Вторичный взрыв смеха…
– - Любопытно было бы прочесть, как вы его отделали,-- сказал водевилист-драматург, делая масляные глазки издателю.
– - К сожалению, статья уже в типографии; вы знаете, журналисту некогда долго носиться с своими статьями. Если хочешь, чтоб были хороши, давай им вызревать в голове. А уж, кажется, ловко ему досталось… Вот, говорю, есть в нашей литературе шмели…
И затем издатель от первой до последней строки рассказал свою статью, делая в приличных местах пояснения. Он обыкновенно выучивал наизусть свои статьи, что, впрочем, не стоило ему большого труда, потому что делалось как-то незаметно: статья оставалась в памяти по прочтении в пятый раз, а издатель иногда читал свои статьи по пятидесяти раз в сутки и более, смотря по количеству приходивших знакомых. К чести его, однако ж, должно сказать, что он не имел обыкновения читать своих статей своему лакею и только в крайнем случае, когда решительно не было ни одного постороннего слушателя, читал их своему отцу, от природы глухому…
Затем приступили к завтраку, который был, как все холостые завтраки, из хорошего вина и плохих острот, шумен и продолжителен.

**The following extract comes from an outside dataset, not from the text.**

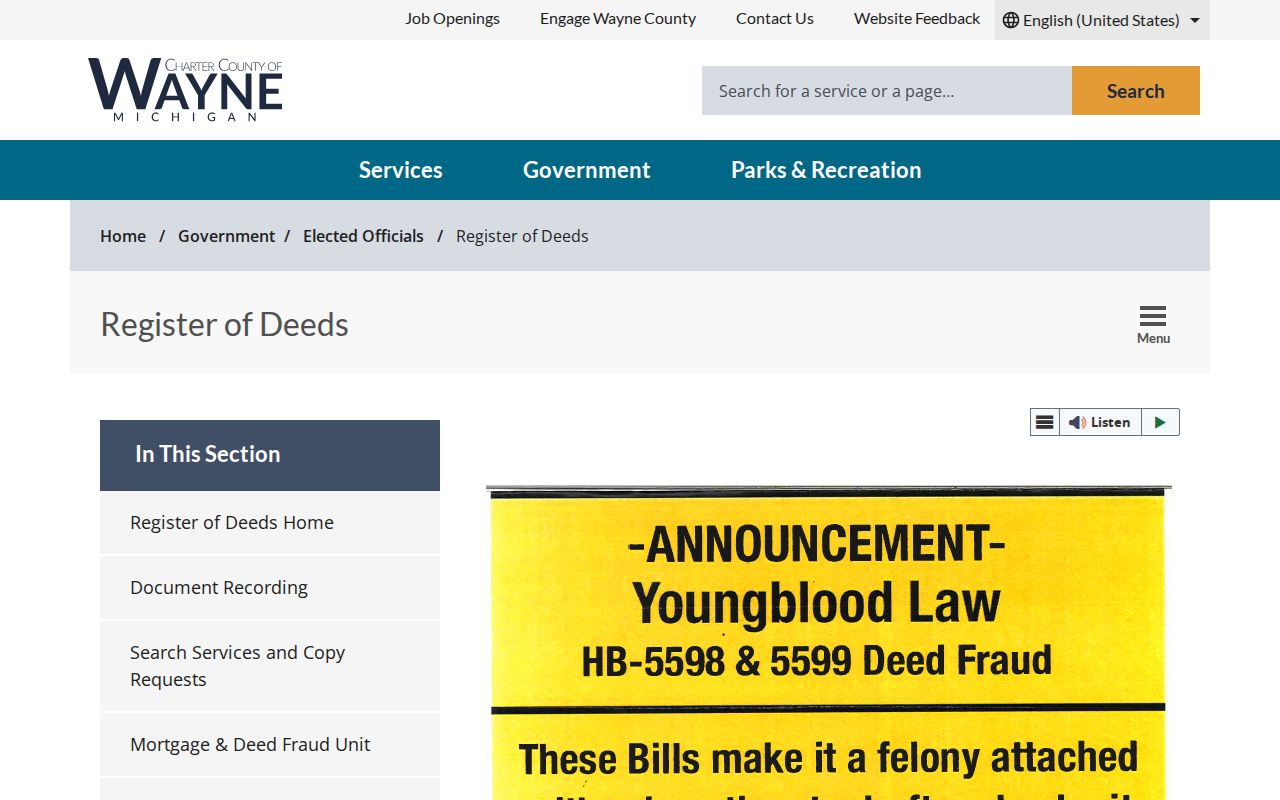Select Elected Officials breadcrumb

pyautogui.click(x=363, y=236)
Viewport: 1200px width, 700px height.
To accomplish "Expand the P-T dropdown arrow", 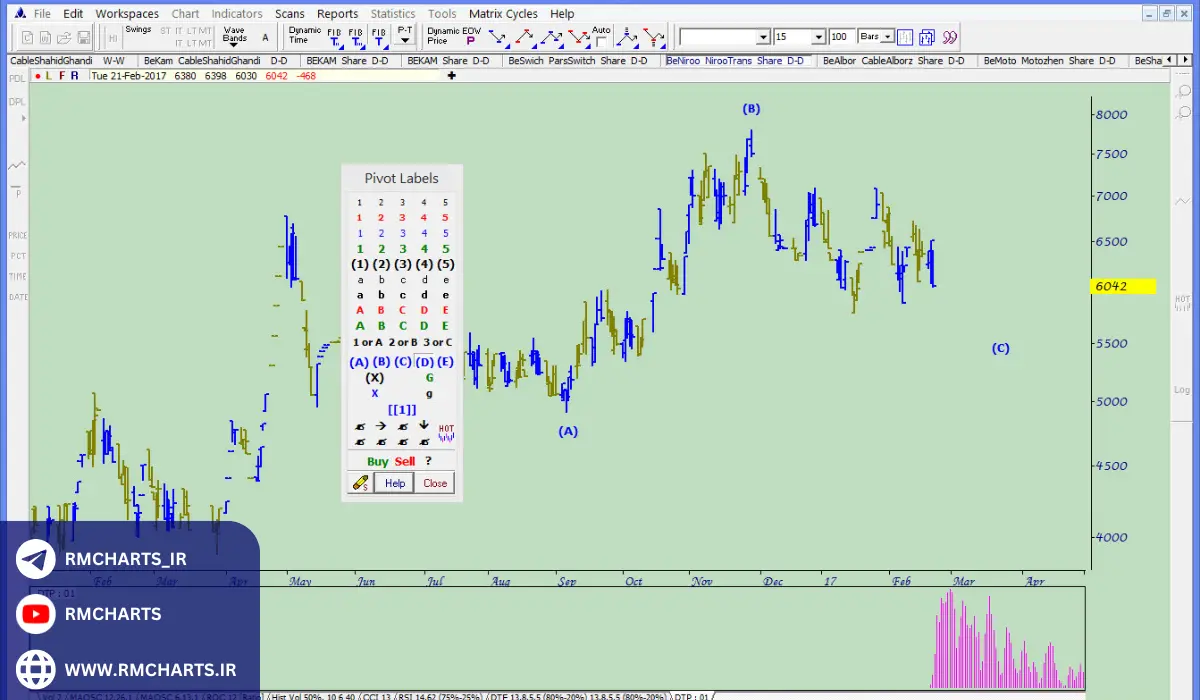I will click(x=405, y=42).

Издатель-журналист был в особенности весел и, собравши около себя тесный кружок внимательных слушателей, с бокалом шампанского в руке, ораторствовал с тем неподражаемым остроумием, которое так нравилось поклонникам его дарования. Водевилист-драматург ловил каждое слово журналиста, таял от восторга и мотал себе на ус его остроты; хохот долговязого поэта возобновлялся через каждые пять минут и был сигналом к общему взрыву мелких гостей, считавших за счастие восхищаться остроумием дорогого гостя. Актер, имевший в виду пьесу для бенефиса, в любезности и внимательности к оратору превзошел самого себя. Разговор, разумеется, вертелся около театра и литературы.
– - Литература наша,-- говорил Дмитрий Петрович, поправляя очки и прихлебывая шампанское,-- в настоящее время похожа на толкучий рынок… где на грязном лотке уродливой торговки лежат яблоки свежею стороною кверху, а гнилая тщательно скрыта; глядя на них, можно ошибиться, но…-- Тут он быстро повернулся на одной ножке и закричал: -- Человек! Дай, братец, мне еще желея, только давай не жалея!..
Раздался оглушительный хохот, продолжавшийся несколько минут.